Activity:
Count the lines below that include the word "computer", then give that number and no other words.
··· Given entries ···
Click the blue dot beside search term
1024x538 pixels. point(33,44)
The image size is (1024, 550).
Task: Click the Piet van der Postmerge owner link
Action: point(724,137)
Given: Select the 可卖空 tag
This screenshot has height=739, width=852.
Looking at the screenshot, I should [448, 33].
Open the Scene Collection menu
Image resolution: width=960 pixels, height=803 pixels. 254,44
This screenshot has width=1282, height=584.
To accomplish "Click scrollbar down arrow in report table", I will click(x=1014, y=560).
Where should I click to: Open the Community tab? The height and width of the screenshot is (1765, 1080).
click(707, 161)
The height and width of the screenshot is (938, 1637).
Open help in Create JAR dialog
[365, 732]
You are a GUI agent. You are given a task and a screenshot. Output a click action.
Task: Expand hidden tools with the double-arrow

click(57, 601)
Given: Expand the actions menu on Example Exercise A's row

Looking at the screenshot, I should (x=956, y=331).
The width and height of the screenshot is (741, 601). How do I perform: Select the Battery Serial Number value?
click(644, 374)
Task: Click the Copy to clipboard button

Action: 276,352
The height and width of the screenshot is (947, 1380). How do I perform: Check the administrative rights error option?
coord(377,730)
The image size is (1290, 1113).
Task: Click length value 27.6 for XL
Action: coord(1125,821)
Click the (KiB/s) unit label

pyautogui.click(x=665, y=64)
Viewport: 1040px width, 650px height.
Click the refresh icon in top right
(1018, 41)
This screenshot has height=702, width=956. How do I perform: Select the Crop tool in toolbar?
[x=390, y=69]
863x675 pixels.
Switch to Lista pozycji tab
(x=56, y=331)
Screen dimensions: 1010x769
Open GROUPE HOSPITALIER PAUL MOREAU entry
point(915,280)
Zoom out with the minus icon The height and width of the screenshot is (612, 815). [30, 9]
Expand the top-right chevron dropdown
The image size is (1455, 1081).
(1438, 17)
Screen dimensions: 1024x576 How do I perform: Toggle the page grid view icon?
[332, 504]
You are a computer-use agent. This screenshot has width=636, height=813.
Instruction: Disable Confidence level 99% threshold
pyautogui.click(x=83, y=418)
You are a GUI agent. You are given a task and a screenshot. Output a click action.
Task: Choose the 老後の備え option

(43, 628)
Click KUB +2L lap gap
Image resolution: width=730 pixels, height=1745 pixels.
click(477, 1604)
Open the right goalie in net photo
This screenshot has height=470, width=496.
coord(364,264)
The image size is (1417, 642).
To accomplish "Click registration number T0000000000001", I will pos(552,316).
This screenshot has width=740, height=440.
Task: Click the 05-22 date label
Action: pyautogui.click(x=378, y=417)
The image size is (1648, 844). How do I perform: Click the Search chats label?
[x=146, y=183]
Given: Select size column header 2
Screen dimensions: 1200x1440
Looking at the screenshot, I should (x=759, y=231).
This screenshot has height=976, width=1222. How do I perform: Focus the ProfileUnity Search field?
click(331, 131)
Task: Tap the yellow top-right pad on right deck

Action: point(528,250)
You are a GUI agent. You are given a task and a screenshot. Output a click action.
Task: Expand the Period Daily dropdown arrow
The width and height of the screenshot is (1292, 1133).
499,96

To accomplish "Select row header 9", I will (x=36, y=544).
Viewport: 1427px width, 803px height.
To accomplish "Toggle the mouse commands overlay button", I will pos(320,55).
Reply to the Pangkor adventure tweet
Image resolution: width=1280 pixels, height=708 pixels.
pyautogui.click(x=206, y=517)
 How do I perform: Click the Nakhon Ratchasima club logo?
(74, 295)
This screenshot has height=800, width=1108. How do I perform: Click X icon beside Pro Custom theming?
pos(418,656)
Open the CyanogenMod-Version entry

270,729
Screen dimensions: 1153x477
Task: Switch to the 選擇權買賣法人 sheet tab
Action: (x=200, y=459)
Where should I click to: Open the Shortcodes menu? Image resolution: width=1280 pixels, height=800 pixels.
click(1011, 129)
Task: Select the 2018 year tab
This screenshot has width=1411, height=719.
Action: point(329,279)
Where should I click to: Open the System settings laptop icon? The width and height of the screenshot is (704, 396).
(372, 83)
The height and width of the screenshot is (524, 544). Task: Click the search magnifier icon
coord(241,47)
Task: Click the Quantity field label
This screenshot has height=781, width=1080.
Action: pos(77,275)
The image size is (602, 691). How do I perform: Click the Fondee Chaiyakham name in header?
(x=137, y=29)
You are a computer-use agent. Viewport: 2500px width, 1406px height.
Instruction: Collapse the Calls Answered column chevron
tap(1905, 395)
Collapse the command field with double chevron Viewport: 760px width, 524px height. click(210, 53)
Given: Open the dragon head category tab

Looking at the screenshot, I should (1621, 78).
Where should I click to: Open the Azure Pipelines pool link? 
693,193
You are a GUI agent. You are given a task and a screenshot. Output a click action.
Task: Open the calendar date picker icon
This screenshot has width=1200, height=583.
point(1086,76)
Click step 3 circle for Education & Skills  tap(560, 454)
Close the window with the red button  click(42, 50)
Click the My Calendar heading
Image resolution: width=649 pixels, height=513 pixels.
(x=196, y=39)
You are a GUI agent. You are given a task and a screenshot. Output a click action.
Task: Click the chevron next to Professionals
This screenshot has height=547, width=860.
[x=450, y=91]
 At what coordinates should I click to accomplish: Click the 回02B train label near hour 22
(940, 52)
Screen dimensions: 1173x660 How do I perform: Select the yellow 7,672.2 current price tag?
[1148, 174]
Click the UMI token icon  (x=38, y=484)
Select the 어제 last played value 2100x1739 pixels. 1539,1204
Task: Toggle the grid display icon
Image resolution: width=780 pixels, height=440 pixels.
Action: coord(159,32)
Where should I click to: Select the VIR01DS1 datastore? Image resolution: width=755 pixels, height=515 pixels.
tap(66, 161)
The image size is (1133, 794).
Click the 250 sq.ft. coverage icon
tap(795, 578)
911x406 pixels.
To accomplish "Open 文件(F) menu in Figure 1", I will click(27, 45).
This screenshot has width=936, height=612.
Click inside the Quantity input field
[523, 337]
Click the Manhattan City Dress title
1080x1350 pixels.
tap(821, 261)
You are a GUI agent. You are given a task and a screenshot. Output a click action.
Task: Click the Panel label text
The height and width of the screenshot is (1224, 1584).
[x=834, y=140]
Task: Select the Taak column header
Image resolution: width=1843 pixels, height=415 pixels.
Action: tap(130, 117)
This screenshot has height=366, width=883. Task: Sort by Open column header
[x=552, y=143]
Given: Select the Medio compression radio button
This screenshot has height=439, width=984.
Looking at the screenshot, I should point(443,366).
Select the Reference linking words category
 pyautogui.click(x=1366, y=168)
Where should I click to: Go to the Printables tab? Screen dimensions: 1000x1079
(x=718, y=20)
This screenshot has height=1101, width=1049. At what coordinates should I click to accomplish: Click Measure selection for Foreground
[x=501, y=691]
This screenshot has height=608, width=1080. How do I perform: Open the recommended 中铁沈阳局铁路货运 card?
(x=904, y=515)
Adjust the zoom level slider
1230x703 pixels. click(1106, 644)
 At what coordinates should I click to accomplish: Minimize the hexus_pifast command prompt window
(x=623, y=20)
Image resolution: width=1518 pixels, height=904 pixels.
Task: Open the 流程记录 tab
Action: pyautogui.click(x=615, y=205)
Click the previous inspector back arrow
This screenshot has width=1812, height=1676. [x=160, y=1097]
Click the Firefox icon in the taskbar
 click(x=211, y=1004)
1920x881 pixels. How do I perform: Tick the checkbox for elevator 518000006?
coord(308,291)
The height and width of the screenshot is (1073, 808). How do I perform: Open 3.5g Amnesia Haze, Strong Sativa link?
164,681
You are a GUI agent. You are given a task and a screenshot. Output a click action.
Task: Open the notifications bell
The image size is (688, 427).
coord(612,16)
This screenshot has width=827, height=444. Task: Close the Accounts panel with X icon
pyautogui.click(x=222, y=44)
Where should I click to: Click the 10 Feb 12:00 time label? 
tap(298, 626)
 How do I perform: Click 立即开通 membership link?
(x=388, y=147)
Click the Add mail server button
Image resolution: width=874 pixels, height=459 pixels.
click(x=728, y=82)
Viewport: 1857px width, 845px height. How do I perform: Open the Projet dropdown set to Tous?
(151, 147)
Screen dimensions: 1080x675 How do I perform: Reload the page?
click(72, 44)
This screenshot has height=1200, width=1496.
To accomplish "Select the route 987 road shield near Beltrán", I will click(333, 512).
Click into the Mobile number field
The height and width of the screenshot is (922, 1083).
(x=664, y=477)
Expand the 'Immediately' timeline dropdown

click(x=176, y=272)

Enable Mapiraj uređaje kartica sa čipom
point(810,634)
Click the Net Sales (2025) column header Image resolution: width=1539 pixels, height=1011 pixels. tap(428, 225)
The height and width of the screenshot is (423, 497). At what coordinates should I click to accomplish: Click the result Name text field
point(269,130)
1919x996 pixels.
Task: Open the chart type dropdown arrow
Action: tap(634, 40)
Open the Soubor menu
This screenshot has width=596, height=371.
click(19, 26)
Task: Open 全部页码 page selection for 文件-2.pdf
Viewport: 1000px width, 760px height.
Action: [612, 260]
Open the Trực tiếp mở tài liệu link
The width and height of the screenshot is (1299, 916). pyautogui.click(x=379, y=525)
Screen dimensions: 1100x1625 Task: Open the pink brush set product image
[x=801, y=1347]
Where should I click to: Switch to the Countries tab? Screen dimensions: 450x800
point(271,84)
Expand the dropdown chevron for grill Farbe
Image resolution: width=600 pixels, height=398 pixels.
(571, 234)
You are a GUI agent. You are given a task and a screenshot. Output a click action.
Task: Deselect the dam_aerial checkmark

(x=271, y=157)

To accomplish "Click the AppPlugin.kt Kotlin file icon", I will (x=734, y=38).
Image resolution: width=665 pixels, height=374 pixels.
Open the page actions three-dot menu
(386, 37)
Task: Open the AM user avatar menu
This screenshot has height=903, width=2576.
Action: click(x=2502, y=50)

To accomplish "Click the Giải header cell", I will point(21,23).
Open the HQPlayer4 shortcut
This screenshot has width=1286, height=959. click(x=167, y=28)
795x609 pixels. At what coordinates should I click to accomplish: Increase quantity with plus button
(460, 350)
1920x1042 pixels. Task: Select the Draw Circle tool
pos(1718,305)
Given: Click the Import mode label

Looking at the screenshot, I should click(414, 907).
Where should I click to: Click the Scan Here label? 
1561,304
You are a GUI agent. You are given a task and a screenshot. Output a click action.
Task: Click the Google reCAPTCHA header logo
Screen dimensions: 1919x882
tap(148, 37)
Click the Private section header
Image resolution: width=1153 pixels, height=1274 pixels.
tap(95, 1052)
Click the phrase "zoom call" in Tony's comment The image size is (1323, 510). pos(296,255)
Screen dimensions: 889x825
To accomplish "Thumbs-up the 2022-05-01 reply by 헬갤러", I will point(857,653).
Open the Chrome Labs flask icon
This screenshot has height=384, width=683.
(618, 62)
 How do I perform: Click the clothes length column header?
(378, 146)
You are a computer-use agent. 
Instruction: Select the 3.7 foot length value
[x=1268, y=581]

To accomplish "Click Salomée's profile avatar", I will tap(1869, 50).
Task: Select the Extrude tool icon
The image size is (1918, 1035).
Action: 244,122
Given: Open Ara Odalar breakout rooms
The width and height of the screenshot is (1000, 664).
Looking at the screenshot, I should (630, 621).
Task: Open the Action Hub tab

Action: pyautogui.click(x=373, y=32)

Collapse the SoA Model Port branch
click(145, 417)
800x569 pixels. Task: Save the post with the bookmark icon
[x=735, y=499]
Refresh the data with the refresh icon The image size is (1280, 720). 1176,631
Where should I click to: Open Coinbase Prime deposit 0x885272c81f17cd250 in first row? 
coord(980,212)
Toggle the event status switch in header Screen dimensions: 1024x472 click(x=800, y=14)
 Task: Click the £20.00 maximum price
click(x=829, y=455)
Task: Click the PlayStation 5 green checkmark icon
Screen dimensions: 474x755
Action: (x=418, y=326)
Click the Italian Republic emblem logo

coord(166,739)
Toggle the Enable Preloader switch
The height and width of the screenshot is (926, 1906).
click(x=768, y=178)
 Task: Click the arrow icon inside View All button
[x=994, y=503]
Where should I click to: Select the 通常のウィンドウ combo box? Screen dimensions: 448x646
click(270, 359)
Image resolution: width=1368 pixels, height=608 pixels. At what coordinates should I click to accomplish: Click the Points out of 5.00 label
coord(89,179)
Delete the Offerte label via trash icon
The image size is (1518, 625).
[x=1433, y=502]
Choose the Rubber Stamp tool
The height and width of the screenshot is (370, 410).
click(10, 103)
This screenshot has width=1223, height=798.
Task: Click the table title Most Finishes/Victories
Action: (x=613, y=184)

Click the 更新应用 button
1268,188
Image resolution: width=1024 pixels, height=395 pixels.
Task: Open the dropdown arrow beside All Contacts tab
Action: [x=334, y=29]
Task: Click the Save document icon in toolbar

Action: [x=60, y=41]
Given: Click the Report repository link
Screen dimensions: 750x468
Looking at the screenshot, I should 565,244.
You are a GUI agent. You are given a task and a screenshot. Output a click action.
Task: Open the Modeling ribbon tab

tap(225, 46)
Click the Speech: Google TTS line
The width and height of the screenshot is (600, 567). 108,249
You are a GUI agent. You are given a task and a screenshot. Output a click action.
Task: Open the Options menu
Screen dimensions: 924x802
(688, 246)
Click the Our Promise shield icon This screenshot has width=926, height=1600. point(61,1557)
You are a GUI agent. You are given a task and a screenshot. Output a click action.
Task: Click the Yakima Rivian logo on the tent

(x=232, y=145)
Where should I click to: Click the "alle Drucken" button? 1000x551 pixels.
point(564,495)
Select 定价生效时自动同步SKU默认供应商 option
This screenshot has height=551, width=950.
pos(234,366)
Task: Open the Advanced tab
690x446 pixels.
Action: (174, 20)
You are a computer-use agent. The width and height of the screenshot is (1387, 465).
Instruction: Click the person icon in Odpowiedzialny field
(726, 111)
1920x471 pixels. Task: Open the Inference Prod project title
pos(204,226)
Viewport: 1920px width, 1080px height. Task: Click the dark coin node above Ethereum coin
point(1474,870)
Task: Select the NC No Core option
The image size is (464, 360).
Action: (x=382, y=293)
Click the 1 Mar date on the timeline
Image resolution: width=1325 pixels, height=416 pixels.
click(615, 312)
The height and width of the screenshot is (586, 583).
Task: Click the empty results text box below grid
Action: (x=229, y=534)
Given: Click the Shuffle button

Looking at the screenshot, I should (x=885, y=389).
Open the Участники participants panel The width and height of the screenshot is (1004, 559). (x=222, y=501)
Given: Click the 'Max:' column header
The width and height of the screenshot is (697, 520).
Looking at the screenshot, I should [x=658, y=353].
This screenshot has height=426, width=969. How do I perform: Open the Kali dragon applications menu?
···
Result:
4